WRITTEN EXERCISE » Starting at the line containing "How do I perform: Open" and ending at the last line of the data, copy the lines out again, requests included, adding -103 to every coordinate in the answers. Leave the pictures out.

RECORD LIST »

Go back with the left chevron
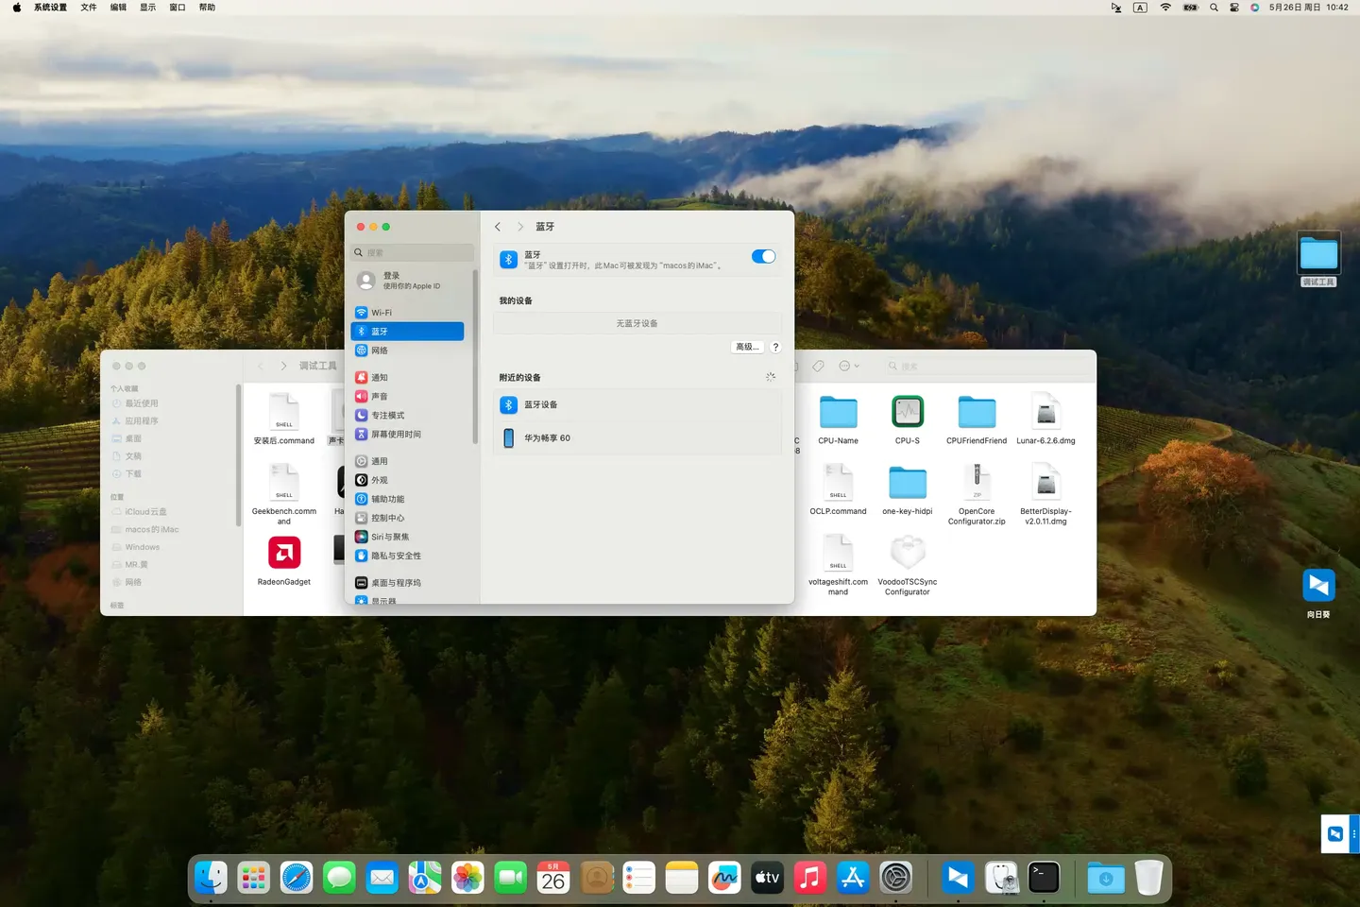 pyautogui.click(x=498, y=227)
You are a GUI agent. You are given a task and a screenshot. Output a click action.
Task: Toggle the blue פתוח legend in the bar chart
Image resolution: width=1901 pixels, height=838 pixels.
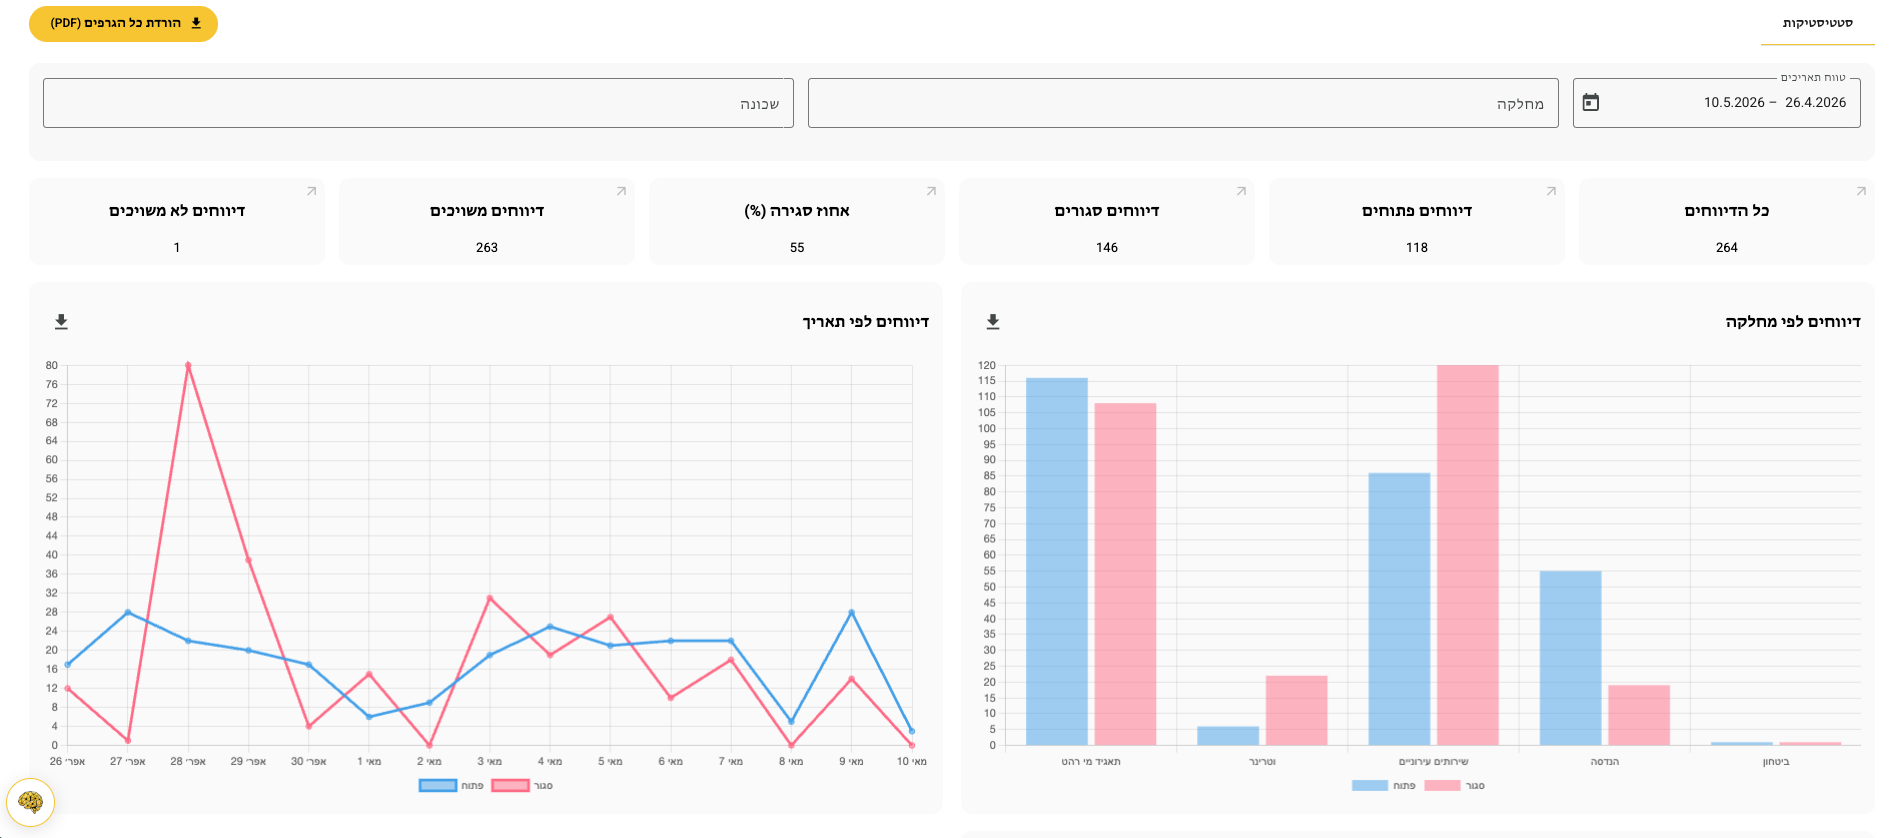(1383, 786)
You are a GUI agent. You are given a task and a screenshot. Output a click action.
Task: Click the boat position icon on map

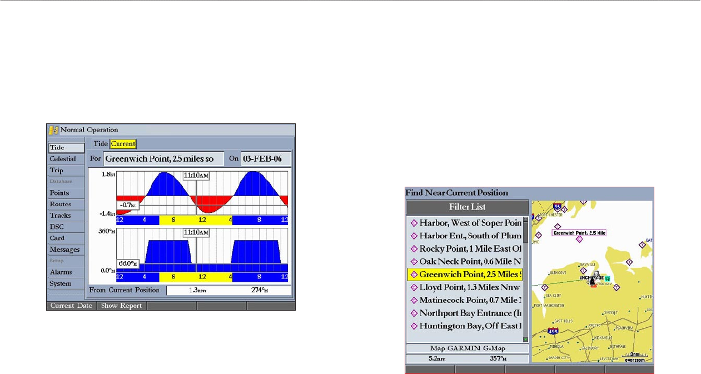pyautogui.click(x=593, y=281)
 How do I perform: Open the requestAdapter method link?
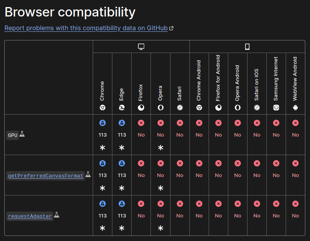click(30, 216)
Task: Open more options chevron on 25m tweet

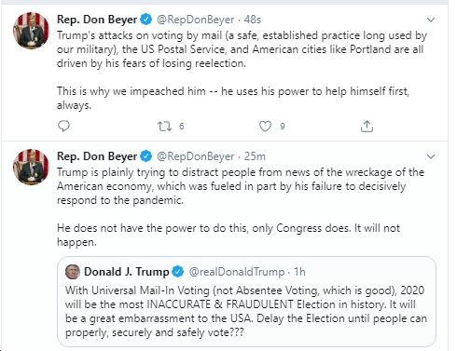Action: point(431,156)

EXPECTED ANSWER »
 How do I perform: Open the requestAdapter method link?
click(-73, 113)
Task: Open more options chevron on 25m tweet

Action: point(328,53)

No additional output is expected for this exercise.